** Verilen Metin **
•••
Orta Anadolu'nun kimi yerlerinde, uzun tüylü bir tür av köpeğine, Barak ya da Kılbarak denmektedir.
''Barak kelimesinin anlamı hakkında Türkçe Sözlük'ün 82.ci sayfasında şunlar yazıyor:
1- Tüylü, kıllı çuha, kebe. 2- Bir cins tüylü av köpeği. 3- Ağaçlara sarılan büyük asma.





TÜRK TARİHİNDE KÖPEK BAŞLI İNSANLAR

Oğuz Han, kuzeydeki Karanlıklar Ülkesi'nde yaşayan Kıl-Barak Kavmi'ne karşı savaşmaya karar verir, orada yaşayan erkeklerin yüzleri köpek gibidir ama kadınları çok güzeldir. Oğuz Han Baraklar'la savaşır ve devamlı yenilir. Çare olarak askerlerini gizli bir yolla Barak ülkesine yollar ve Barak kadınları Oğuz askerlerinin güzelliklerine dayanamayarak birleşirler ve Oğuz Handa bu yoldan Barak ülkesine sahip olur.
•••
** Veri Bölümü **
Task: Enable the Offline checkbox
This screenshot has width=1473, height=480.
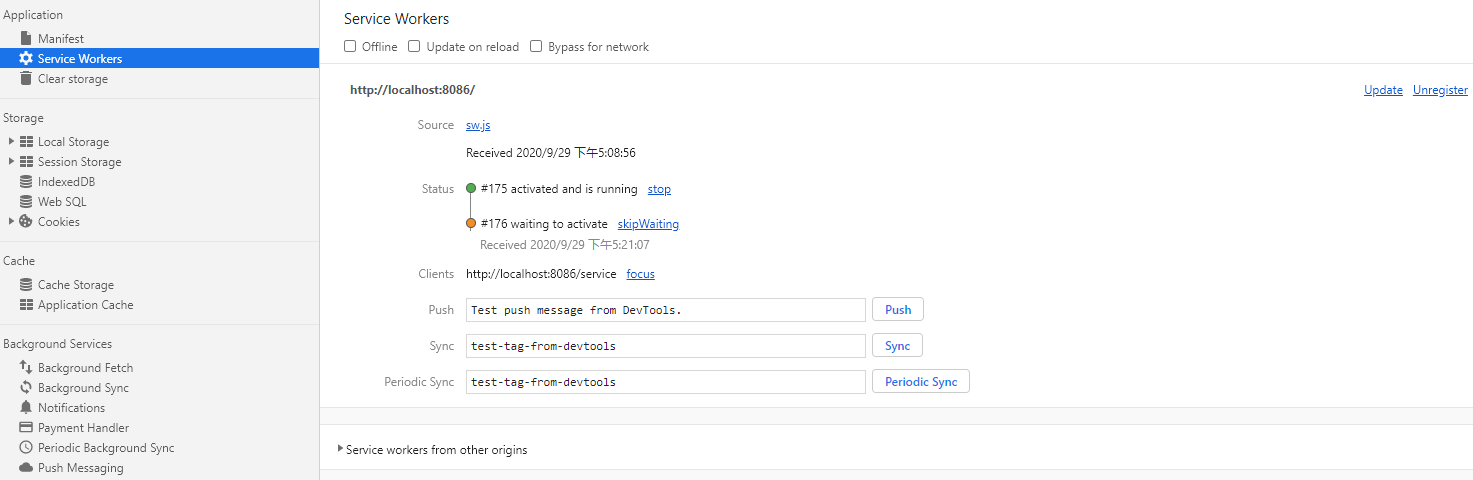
•••
** Alıştırmalar **
• 1. Baraklarla ilgili metne göre Kıl-Barak Kavmi nerede yaşamaktadır?
• 2. Baraklarla ilgili metnin devamını, son cümleden sonra gelecek biçimde yazın.

** Beklenen Yanıtlar **
• 1. Kuzeydeki Karanlıklar Ülkesi'nde yaşamaktadır.

• 2.
Köpek başlı insanlarla ilgili mitler (Kyno-Kephaloi), Eski Mısır'da da önemli bir yer tutar. Mısır'da bunlara "Ani" denir ve Ay Tanrısına kurban edilirlerdi. Renkleri siyahtı, başları köpek gibiydi,dişleri köpek dişine, elleri köpek dişine benziyordu. Dilleri yoktu, ama insanların söylediklerini anlıyorlardı. Samanlarda yatıyorlar, iki yüz seneye kadar yaşıyorlardı.
Benzer olaylara Hindistan'da rastlanır, Ariler'de köpek kutsaldır ve köpek başlı insanlar Hindistan'ın soyluları olarak kabul edilirler. İbni Battuta da Çin Hindi'ndeki adalarda yaşayan köpek başlı insanları anlatır, bunlarında kadınları çok güzeldir. Burada Battuta'nın da Oğuz Destan'ından etkilendiği görülür.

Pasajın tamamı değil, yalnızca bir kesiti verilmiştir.